Named AMIGO - an acronym for advanced multimodality image-guidance operating - the facility is also a research station, where the hospital and the National Institutes of Health, which contributed millions to fund its construction, will investigate what systems work best with different surgeries. The goals: to transform surgical techniques, improve patient care, and reduce the costs of expensive operating-room procedures.
The NIH provided $5 million for building AMIGO and several million dollars more for planning, while Brigham and industrial partners invested about $15 million in the suite.
The concept is deceptively simple: Combine the most advanced imaging systems in one suite, rather than scattered around the hospital. Each imaging technology has different capabilities. Doctors performing procedures can watch real-time images of the body and help determine which technology works best for, say, an operation for a brain tumor, or the treatment of cardiovascular problems.
Such image-guided surgeries are common; magnetic resonance imaging devices, for instance, have long been used by doctors to help view internal areas of the body while performing complicated surgeries.

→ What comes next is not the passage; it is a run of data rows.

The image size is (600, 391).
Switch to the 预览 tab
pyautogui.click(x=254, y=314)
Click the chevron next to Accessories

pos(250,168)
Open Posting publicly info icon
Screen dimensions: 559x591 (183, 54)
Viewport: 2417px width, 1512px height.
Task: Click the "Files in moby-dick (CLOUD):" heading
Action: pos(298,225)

But never before have all the most advanced imaging devices been available in one operating room - or in the case of Brigham and Women’s, within a custom-built, 5,700-square-foot suite with unfolding walls.

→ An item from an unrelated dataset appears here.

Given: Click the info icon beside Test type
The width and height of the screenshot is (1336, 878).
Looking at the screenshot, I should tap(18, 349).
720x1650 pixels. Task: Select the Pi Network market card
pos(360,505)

It has it all: an MRI device that can be rolled into the operating room via a ceiling-mounted rail system; a positron emission tomography-computed tomography (PET/CT) machine to reveal biochemical or metabolic activity; an angiography X-ray machine to view arteries and veins; an X-ray fluoroscopy machine that uses dyes to show blockages; and an ultrasound system for tumor identification and targeting.
All the devices are integrated through an electronic system made by Winnipeg-based IMRIS Inc., which pulls together many of the imaging technologies for viewing within the central operating room.